If you don’t yet have a ticket, a limited quantity is still available here. You won’t want to miss being a part of the discussion (and the opportunity to geek out).

In partnership with our friends at Mischief Management, I was charged with curating thought-provoking content for the day. While exploring topics and themes, I had the opportunity to speak with many impassioned folks from both inside and outside the industry. Though there were varying views and perspectives on the right way to foster a relationship with fans, a lot of the feedback relayed to three core questions many business professionals will look to answer in 2018 and beyond.

What does the fan relationship look like beyond ticket sales? Broadway is much bigger than just our own backyard — it reaches across oceans and continents. From Wicked to The Lion King, to The Phantom of the Opera, to Hamilton, to The Book of Mormon… these are truly global brands with global fan bases. Many people who identify themselves as Broadway fans may never actually step foot in the theatre — for one reason or another — but remain vocal advocates for the brand. What motivates them? How do they want to engage? And what opportunities aren’t we leveraging that we should?

Are our theatres reflective of the communities we serve? Look at the stage. Look at the audience in seats. Look at the boardrooms.

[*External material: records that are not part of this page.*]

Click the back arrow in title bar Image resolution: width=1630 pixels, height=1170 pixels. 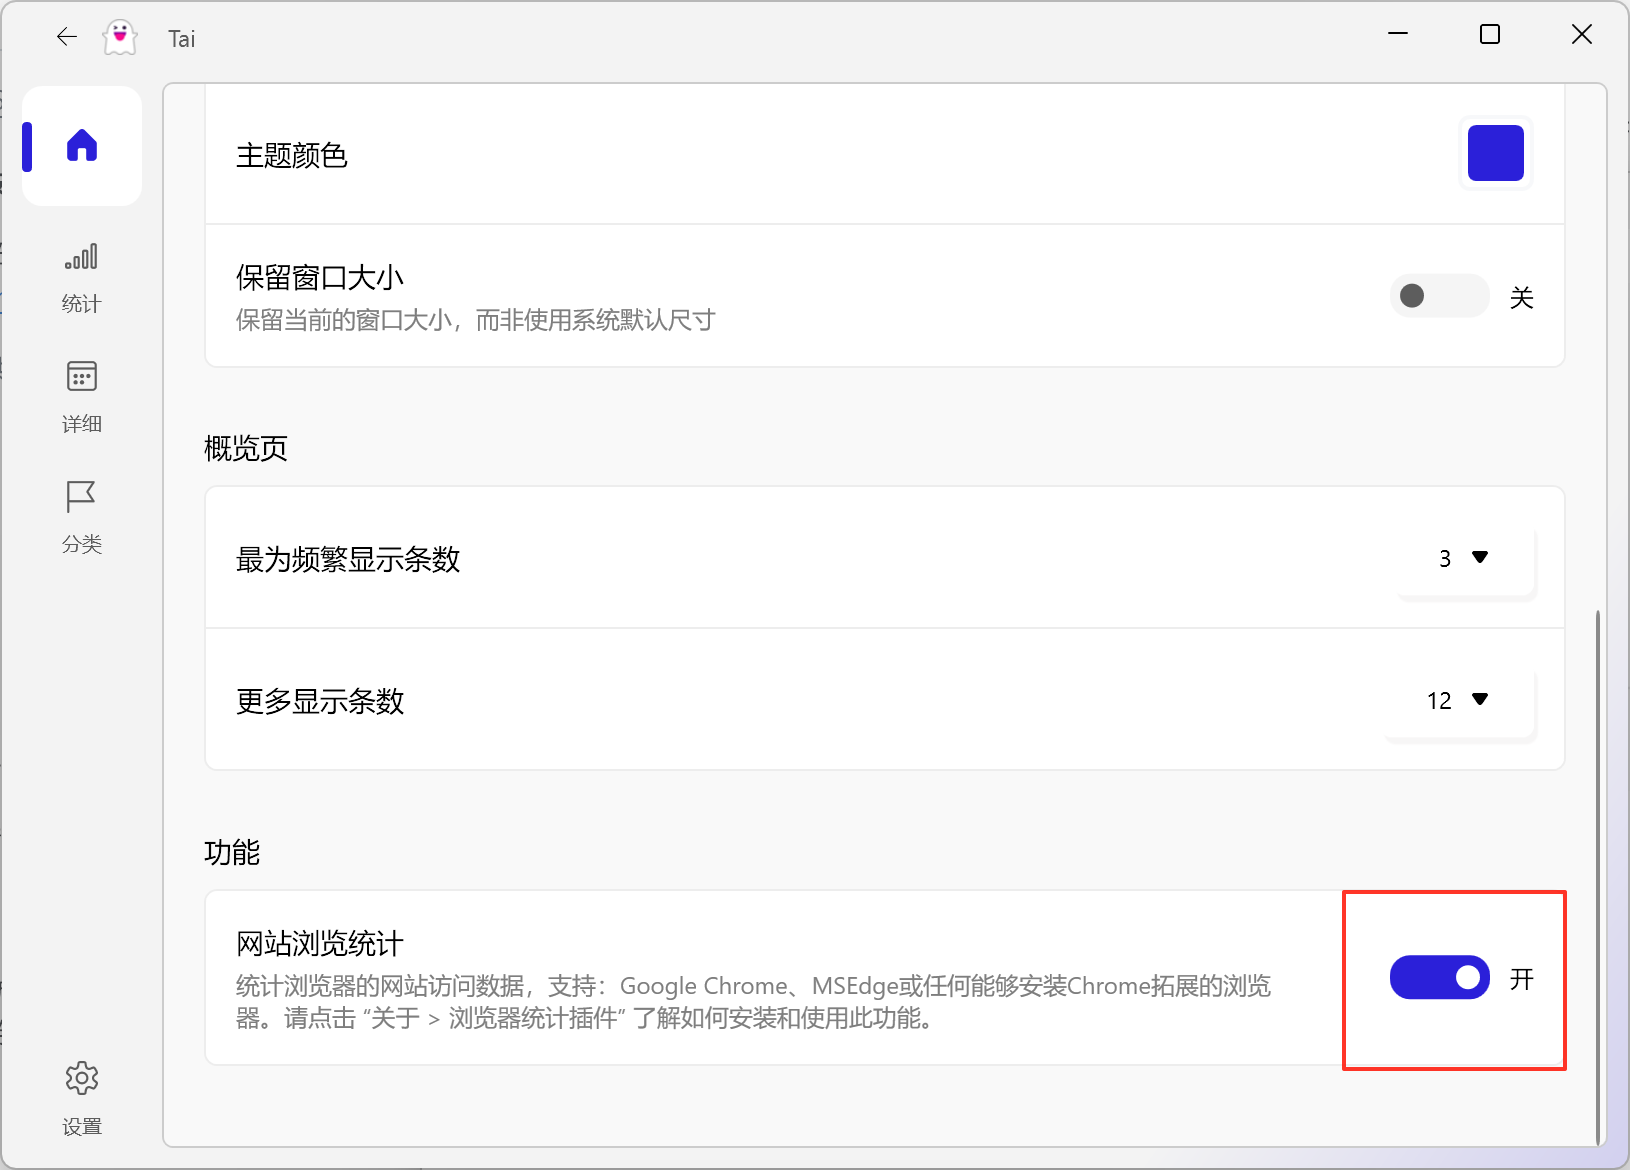click(67, 37)
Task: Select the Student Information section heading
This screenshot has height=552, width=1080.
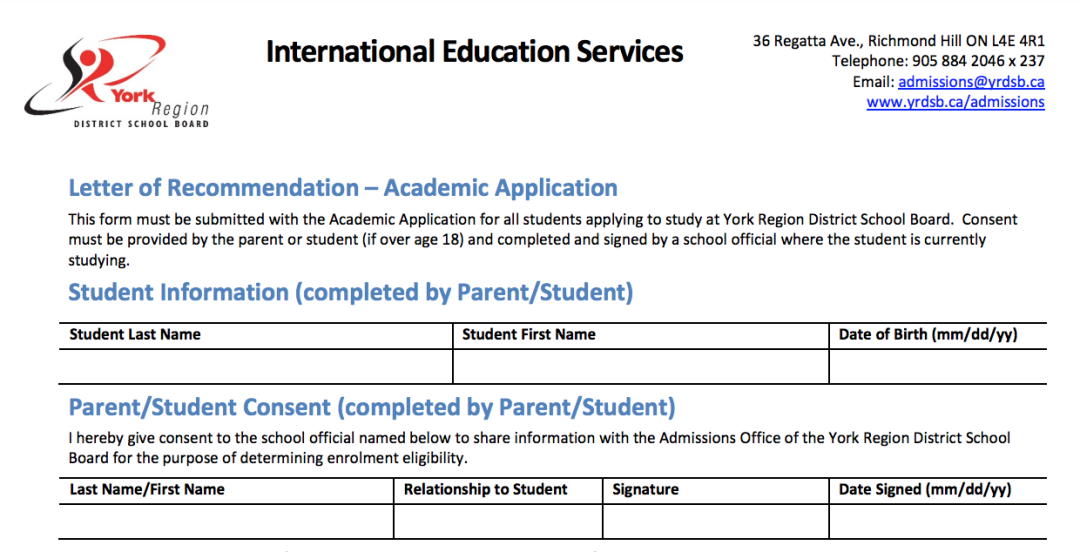Action: click(x=350, y=293)
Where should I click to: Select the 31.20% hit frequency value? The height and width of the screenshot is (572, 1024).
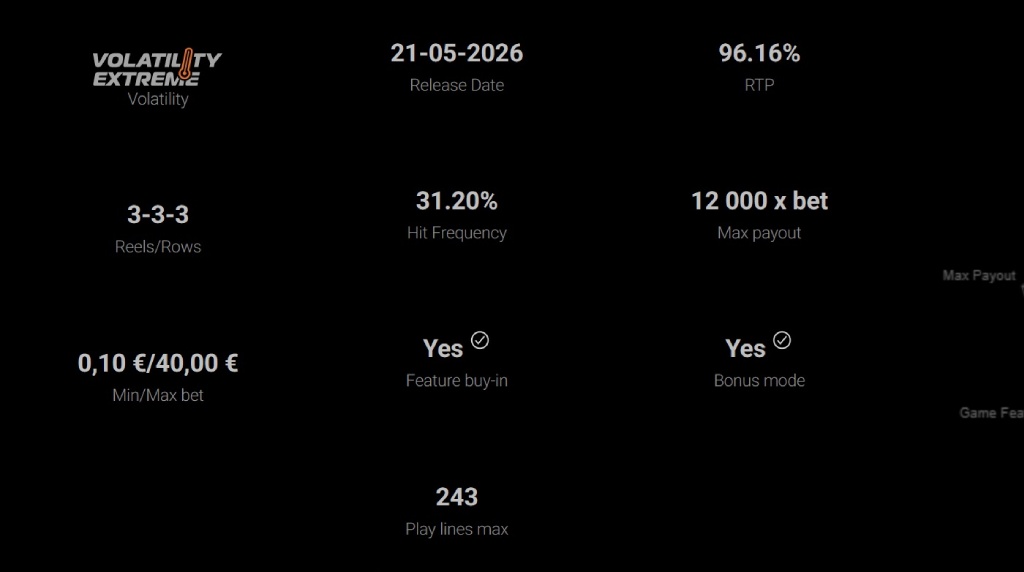[457, 201]
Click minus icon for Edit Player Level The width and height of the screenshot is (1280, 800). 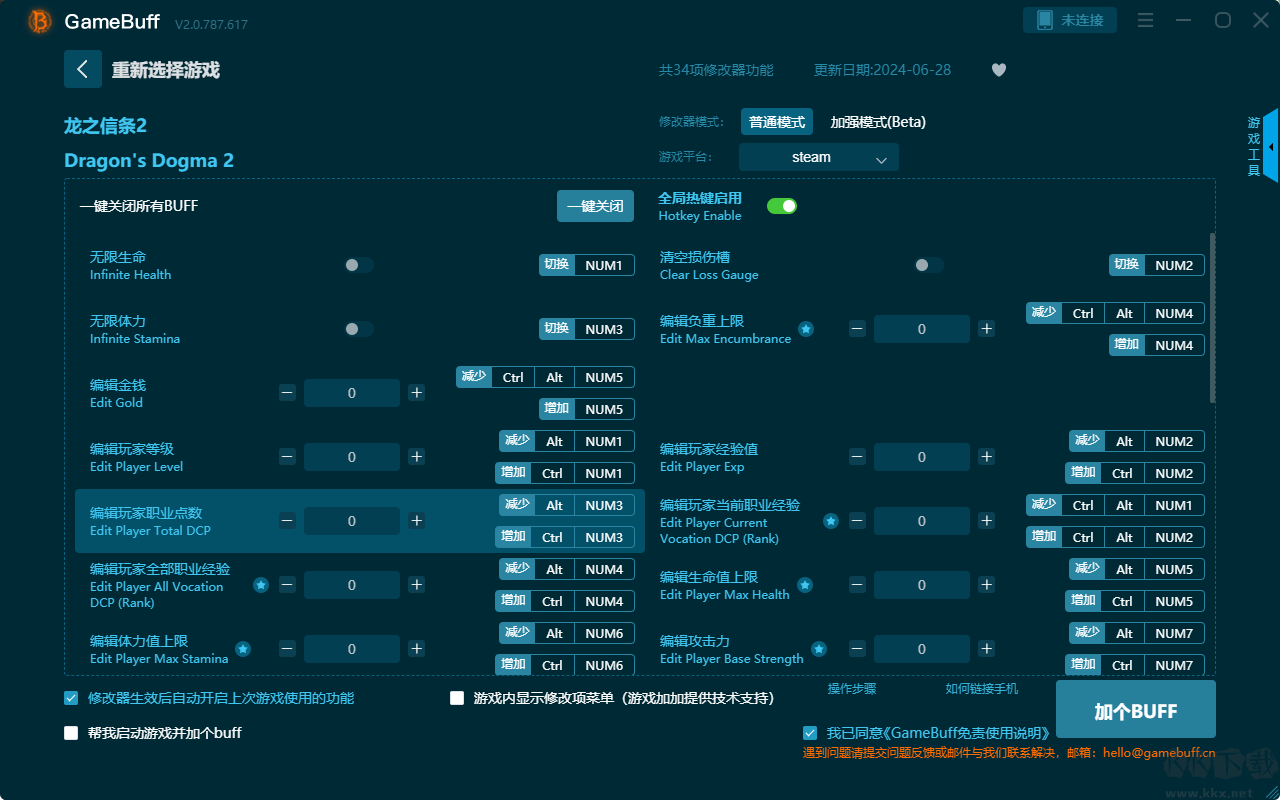[x=287, y=457]
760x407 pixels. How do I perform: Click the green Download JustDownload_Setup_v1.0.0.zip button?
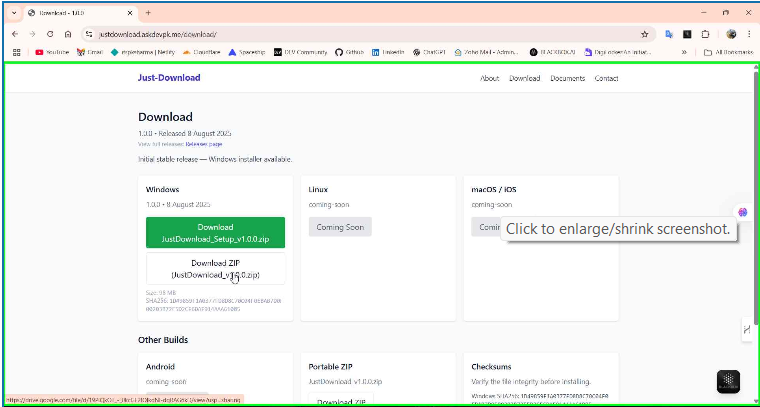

What we see is a direct reflection of the industry we’ve built together and will become a critical subject over the years to come. Is our pricing strategy as a business truly serving us by merely rewarding the highest bidder? What investments are being made into our local public-school systems to ensure a healthy pipeline of future talent and audiences? Are we doing enough to reach out to diverse pools of potential fans that are currently not under the Broadway tent? What efforts are being employed to ensure true accessibility to all (including the visual and hearing impaired)? These are tough questions that are centered on guaranteeing the people surrounding us are reflective of our community at large. It was humbling to see the news this week on some of the strides made this past season in diversifying the industry. Let’s see if this momentum can continue to move us forward on the right path. Who will take the lead?

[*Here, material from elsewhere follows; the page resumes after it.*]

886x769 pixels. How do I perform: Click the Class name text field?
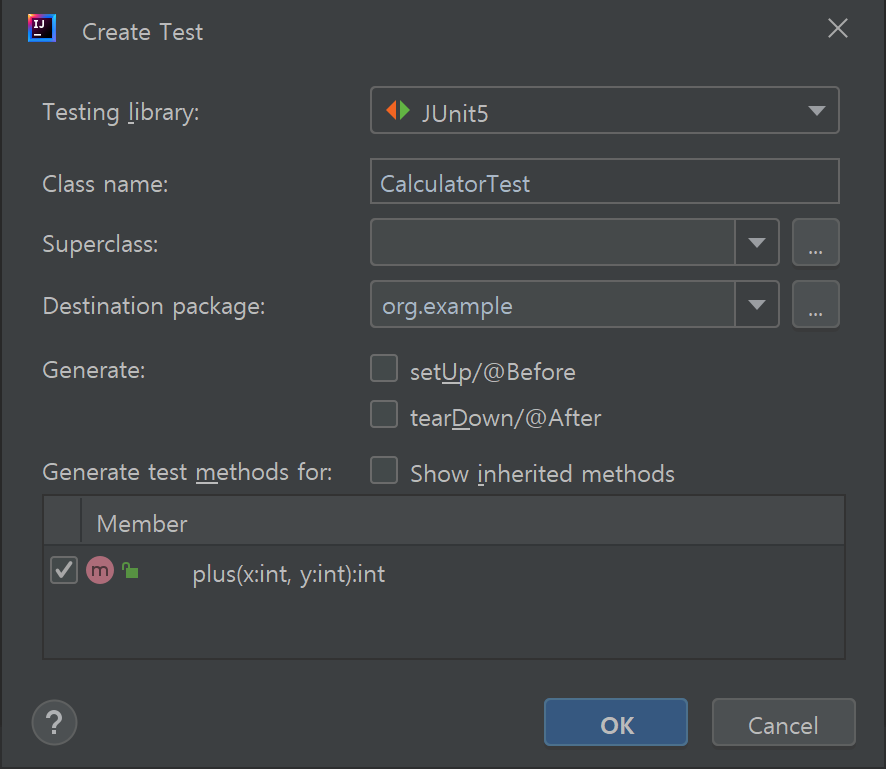[x=604, y=183]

How are we building a pipeline for future fan development? Audience development is a muddled conversation because it typically pits short-term needs with long-term wants in the industry. The sports business is a master at this topic by churning out a legacy with each passing season (often regardless of the quality of play on the field). What is Broadway’s version of legacy and how do we fuel one of our own? Every night, new audiences are pouring into our theatres. Look no further than the Dear Evan Hansen phenomenon of this past season; they are generating record-breaking numbers while both nurturing and broadening the audience of our industry in so many new and exciting ways. As I look ahead, I am confident that — as an industry — we have many more opportunities on the horizon to keep up this momentum of audience expansion. We simply need to take advantage and hold ourselves accountable to keep it moving. To further build on our potential, take a look at the amazing shows opening this season with The Bands Visit, Mean Girls, SpongeBob Squarepants, Escape to Margaritaville, Harry Potter and the Cursed Child and Children of a Lesser God to name a few. What can we be doing — together and individually — so these remarkable experiences are not only creating magical memories for today’s patrons but instilling theatre-going habits for years to come? Building a true legacy.

It’s an exciting time to be in the business of Broadway. We have more opportunities as well as more responsibility. There are no easy answers to the laundry list of questions we face as an industry, but that’s what makes the journey of our business worth coming to work each day. What fun would it be if we had it all figured out anyway? I hope to see you all next Thursday at Industry Day, and I look forward to hearing your perspective. Let’s keep talking — even after the curtain falls.